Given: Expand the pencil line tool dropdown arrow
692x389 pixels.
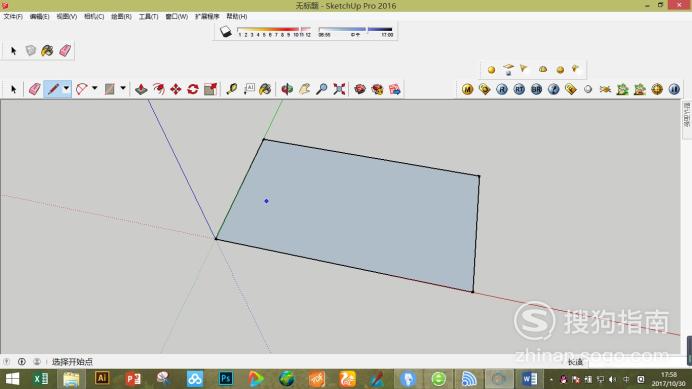Looking at the screenshot, I should coord(66,88).
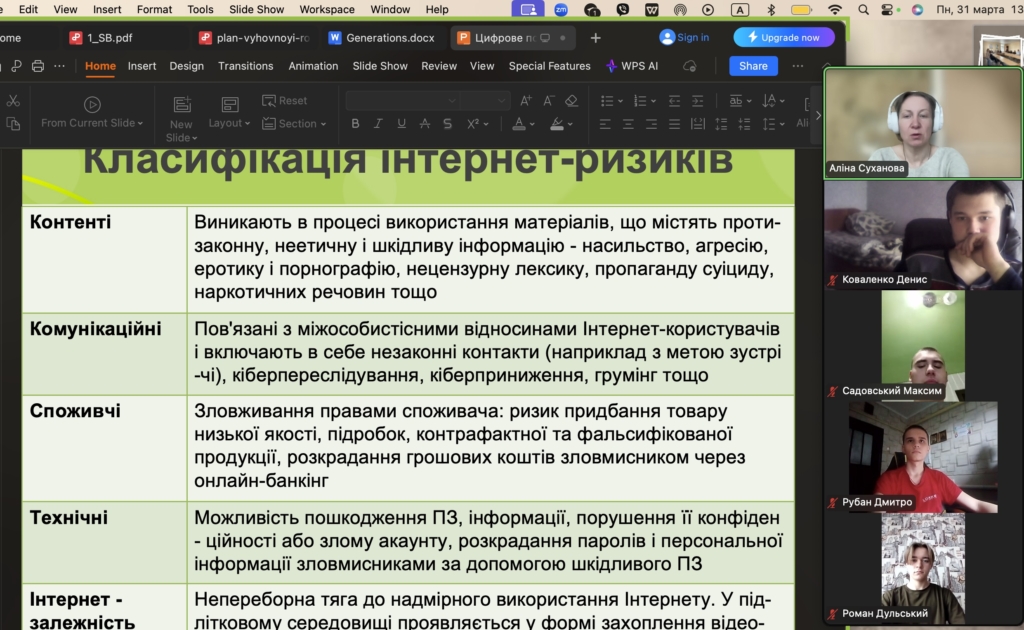Toggle bold formatting
The width and height of the screenshot is (1024, 630).
(x=355, y=124)
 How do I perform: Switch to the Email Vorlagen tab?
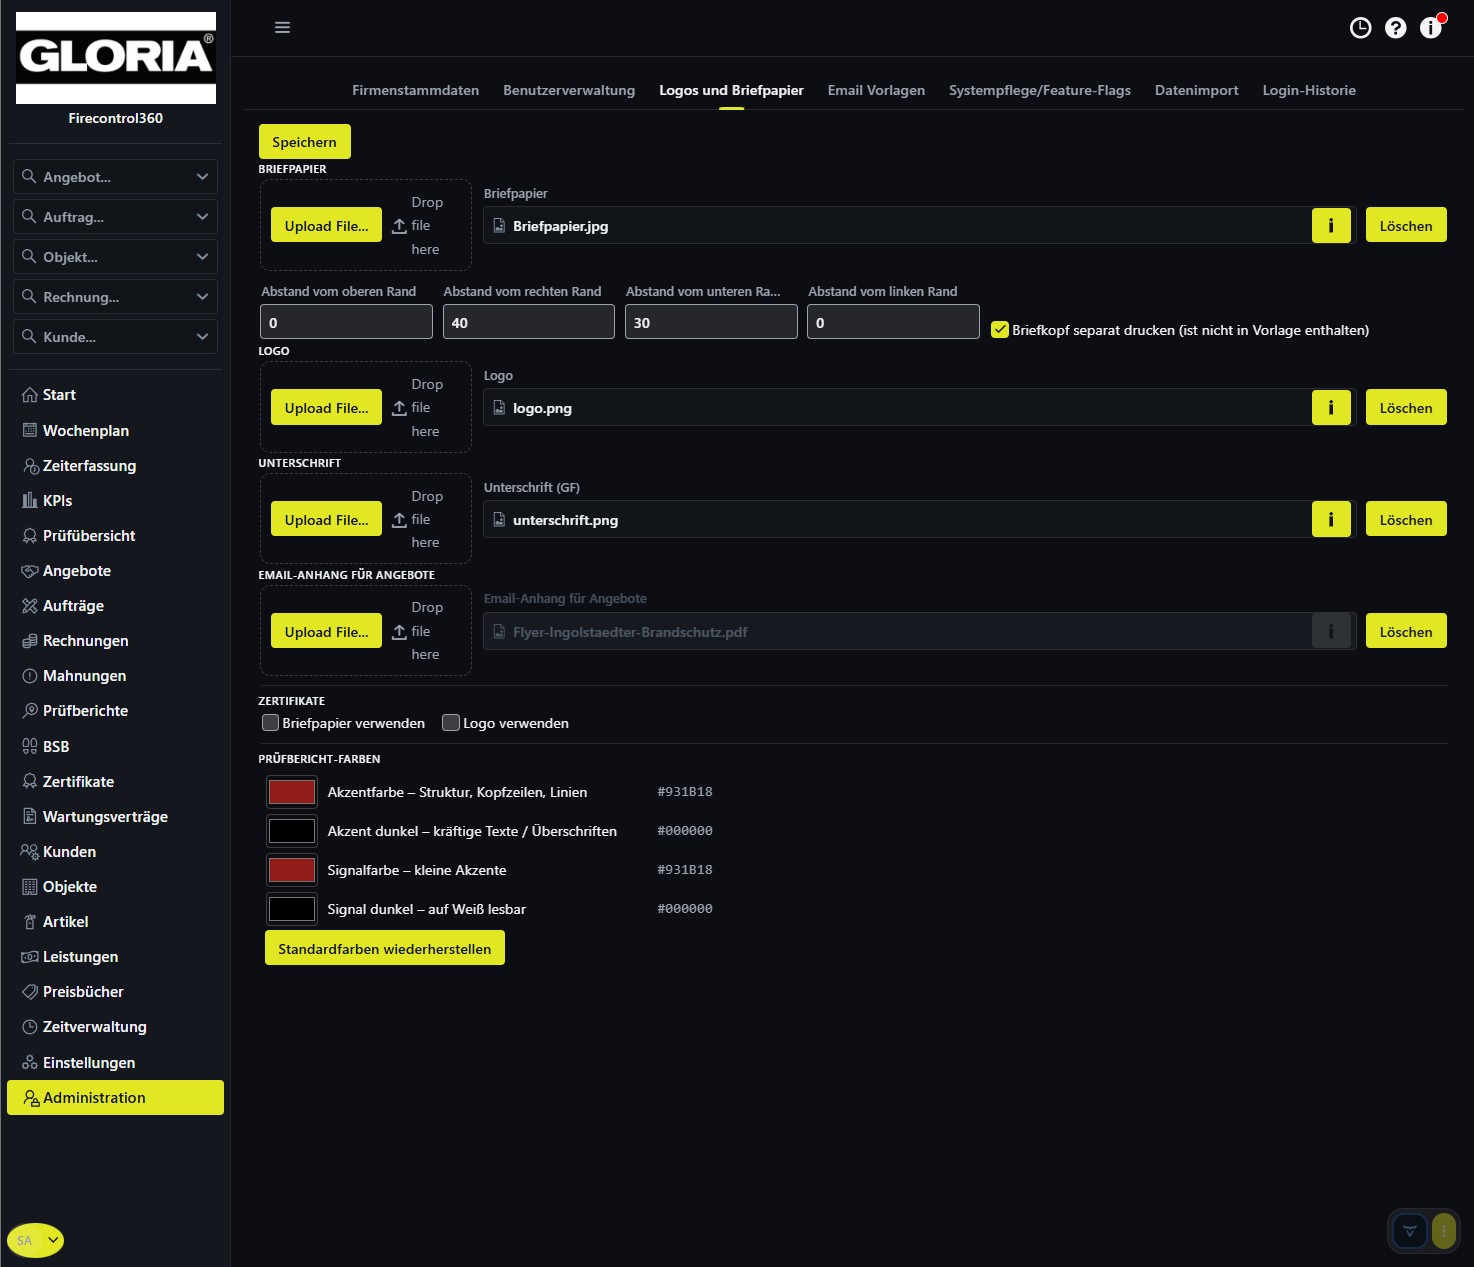pos(876,90)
^^^^^^^^
■ What the exercise asks ■
Leave out every picture and write out exactly the lines running from the line containing "How do I perform: Switch" to the end of the listing above.

■ Reply ■
 How do I perform: Switch to the Email Vorlagen tab?
pos(876,90)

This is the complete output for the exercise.